María solía comer al llegar a casa, sobre las 15.30 horas. Llegaba muerta de hambre. Desde que se aplica la reforma horaria, la Administración pública en la que trabaja ha habilitado una sala con mesas, microondas, nevera y enseres culinarios para que el personal pueda comer de ‘tuper’ a eso de la una. No fue fácil conseguir los fondos para pagar el comedor. En poco más de 30 minutos (lo que les tomaba ese eterno café de las 11), están de vuelta al tajo. A las tres de la tarde se le ha abierto un mundo nuevo: ya no pierde dos horas entre ir a casa y preparar algo. Ahora aprovecha para salir a comprar, tomar un café con amigos o hacer deporte.

Mientras la jornada laboral de papá y mamá avanza, los hijos pasan el día en la escuela. El mayor, Carlos, come en el instituto a la una del mediodía. Antes le pasaba lo mismo que a su madre, que salía a las tres de la tarde con el estómago vacío y arrasaba la despensa al llegar a casa. Al desplegarse la reforma horaria, el centro acortó los patios para hacer sitio a la comida. Fue necesario construir un comedor que se comió un pedazo de patio.
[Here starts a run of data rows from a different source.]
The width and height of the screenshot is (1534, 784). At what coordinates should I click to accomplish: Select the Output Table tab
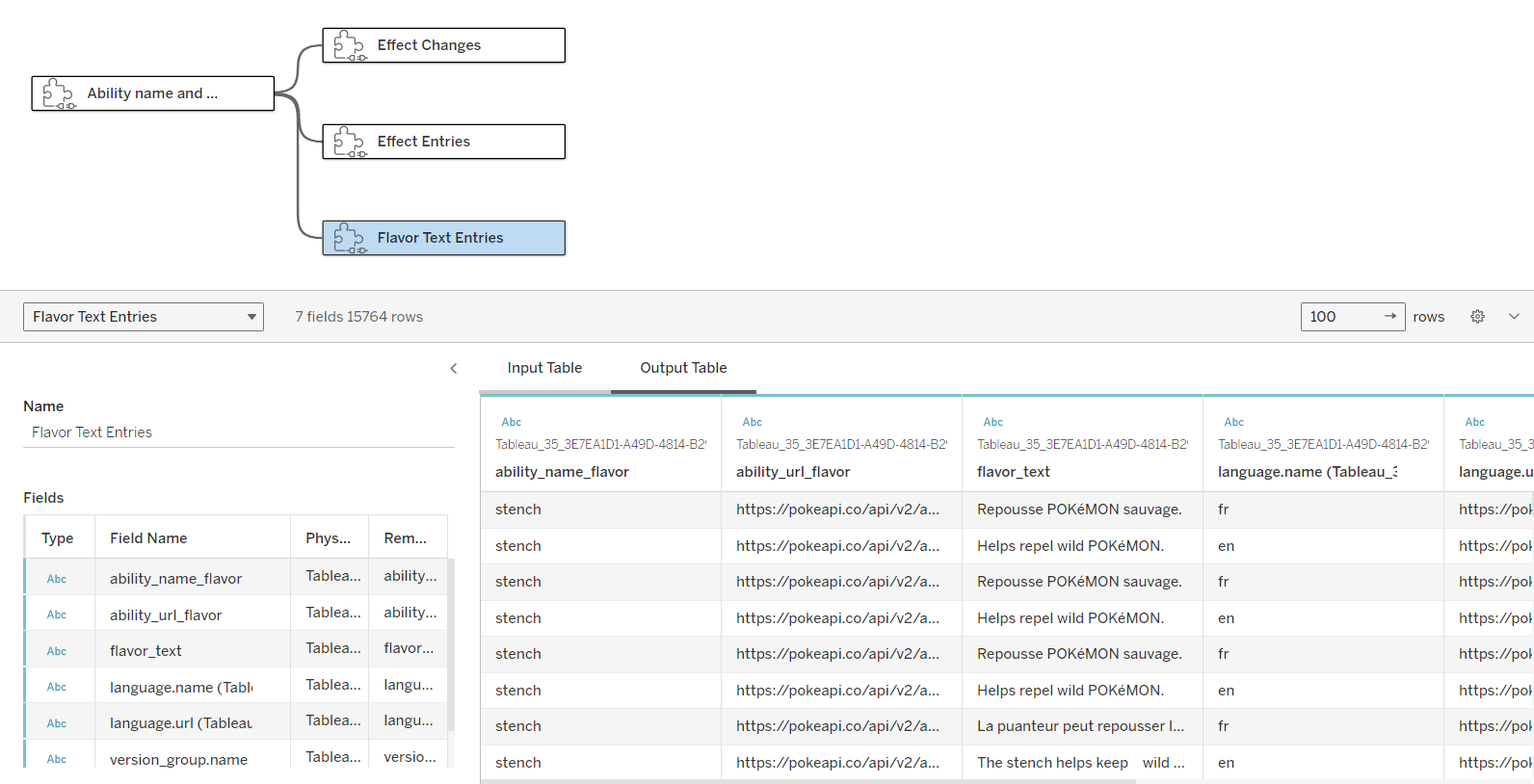click(683, 368)
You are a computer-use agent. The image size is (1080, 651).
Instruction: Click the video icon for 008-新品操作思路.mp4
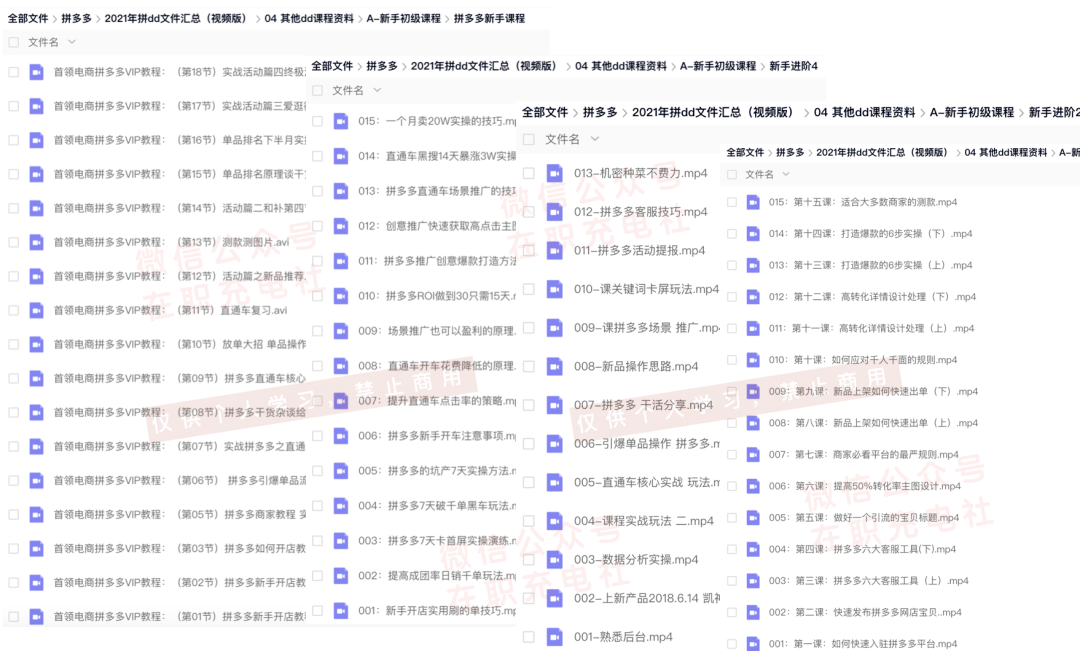pos(555,367)
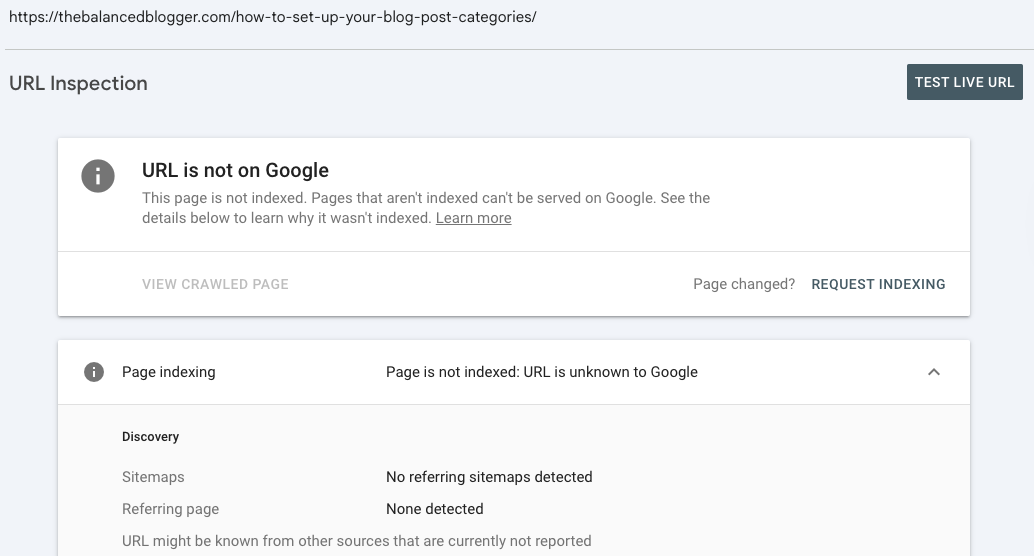Screen dimensions: 1034x556
Task: Click the Sitemaps row label
Action: tap(153, 477)

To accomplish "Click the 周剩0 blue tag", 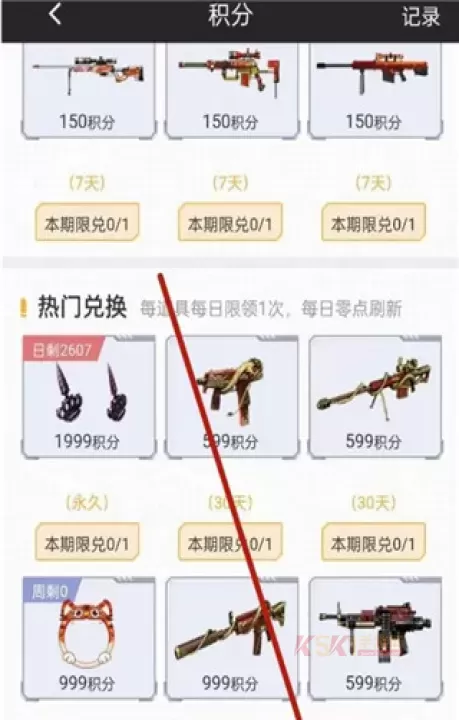I will pyautogui.click(x=50, y=591).
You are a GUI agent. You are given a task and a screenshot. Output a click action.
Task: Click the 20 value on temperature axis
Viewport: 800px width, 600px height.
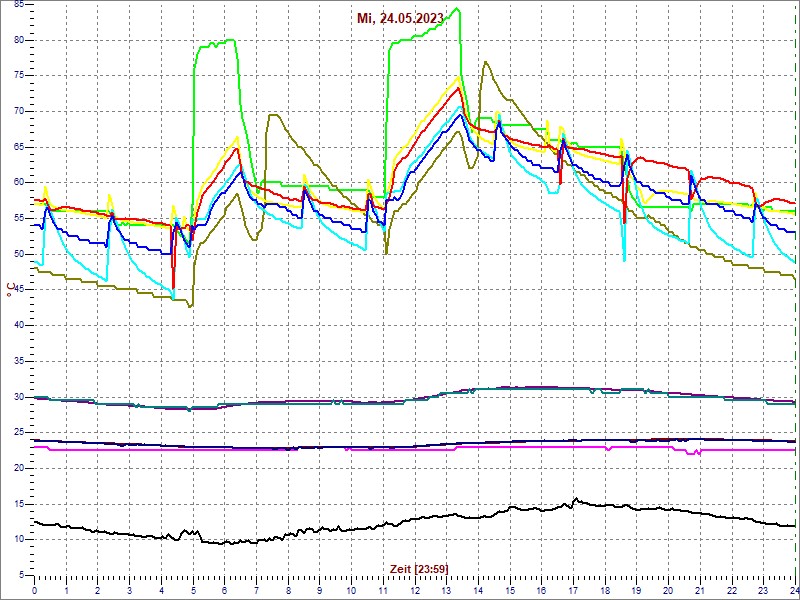click(19, 468)
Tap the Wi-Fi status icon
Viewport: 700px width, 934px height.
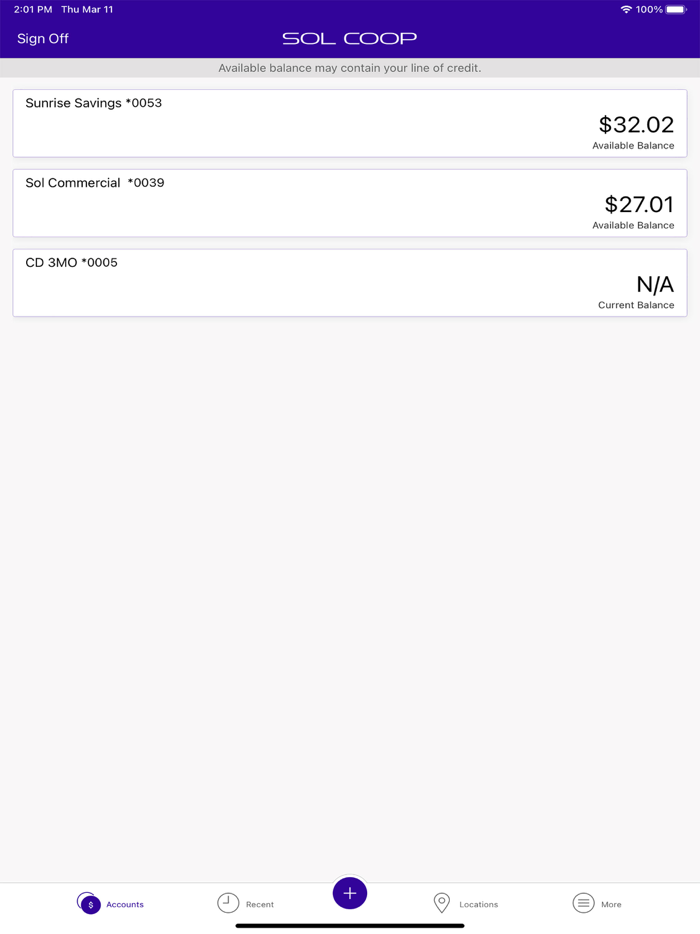pos(626,10)
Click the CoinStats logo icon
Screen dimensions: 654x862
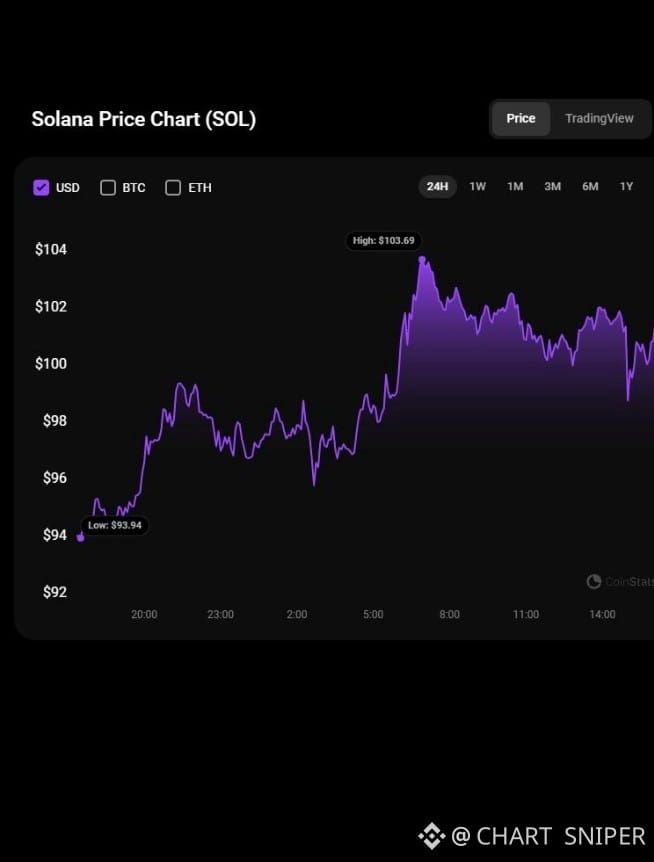pos(594,581)
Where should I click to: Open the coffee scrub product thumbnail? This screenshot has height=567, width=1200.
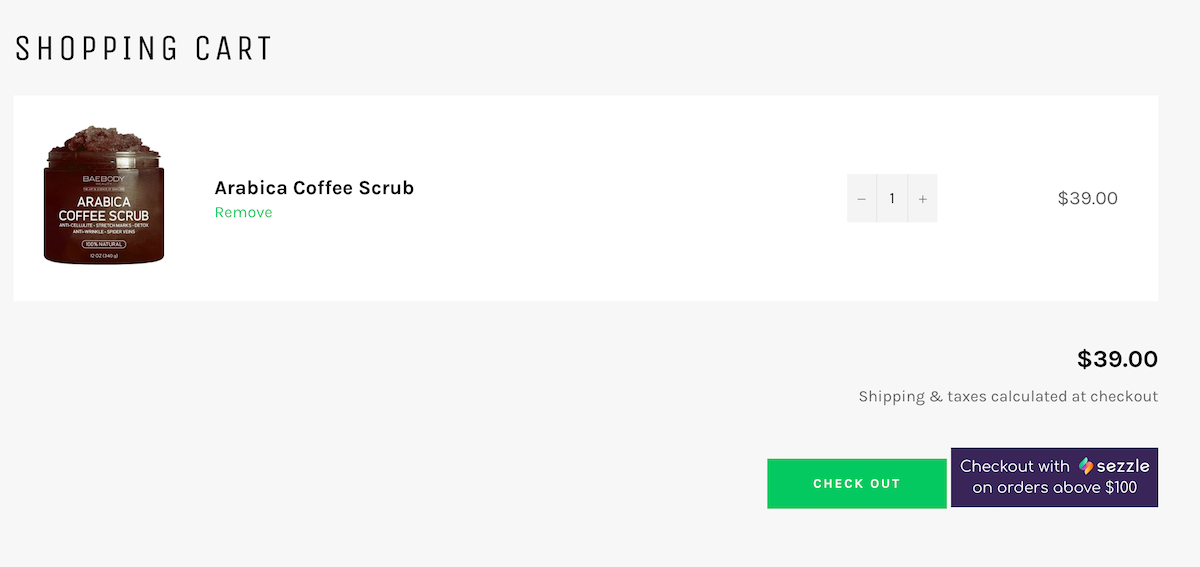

La inversión fue de aúpa…, tampoco fue fácil arañar el dinero público para que los colegios se adaptaran a los nuevos hábitos.

Las extraescolares

Guillermo, el pequeño, apenas ha modificado su rutina, más allá de entrar y salir media hora antes. Abandona la escuela a las 16.30 horas y media hora después empieza la extraescolar de fútbol que termina a las 17.30 horas. Entre que se ducha y todo, a Pablo le ha dado tiempo de ir a recogerle. Llegan a casa sobre las 18.15 horas. Unos años atrás, el entreno habría empezado a las seis de la tarde. Con suerte. Papá siempre cuenta la historia de un sobrino suyo que diez años atrás empezaba el entreno a las ocho y llegaba a casa a las diez de la noche. Hecho trizas.

Carlos tiene clase de guitarra un par de días a la semana y hoy le toca. Empieza a las 17.30 y a las 19.00 horas ya está en casa. La lección dura una hora, pero suele quedarse un rato con los amigos charlando en la calle. Mientras el padre echa una mano a los peques con los deberes y empieza a preparar la cena, María se pasa por el súper. Al salir del trabajo se ha comprado una camisa en un comercio del barrio. Eso antes era impensable: las tiendas, sobre todo en los pequeños municipios, cerraban dos y hasta tres horas a mediodía porque no había demanda a esas horas. De este modo pueden cerrar antes y tener algo de vida propia.

Hora de la cena

A las ocho están todos en la mesa listos para cenar. Se cuentan el día, se ríen de lo mal que se le dan a las ecuaciones de segundo grado a Guillermo, repasan los cromos que le faltan a Carlos de la colección de fútbol. A las 20.45 horas está la mesa recogida. Si fuera viernes quizás irían al cine o al teatro porque las pelis y las actuaciones empiezan a las 21 horas. Pero es martes y en la tele echan su programa favorito. Las noticias ya se han terminado y el hombre del tiempo dice que mañana, paraguas. Qué lejos quedan los tiempos en los que el ‘prime time’ empezaba a las 22 horas y se alargaba hasta la madrugada. A las diez le tiran una mirada a Carlos, que se da por aludido, les da un beso a todos y se va a dormir. A las 23 horas, con el programa ya terminado, todos a la cama. Un poco de lectura y a dormir. Buenas noches y hasta mañana.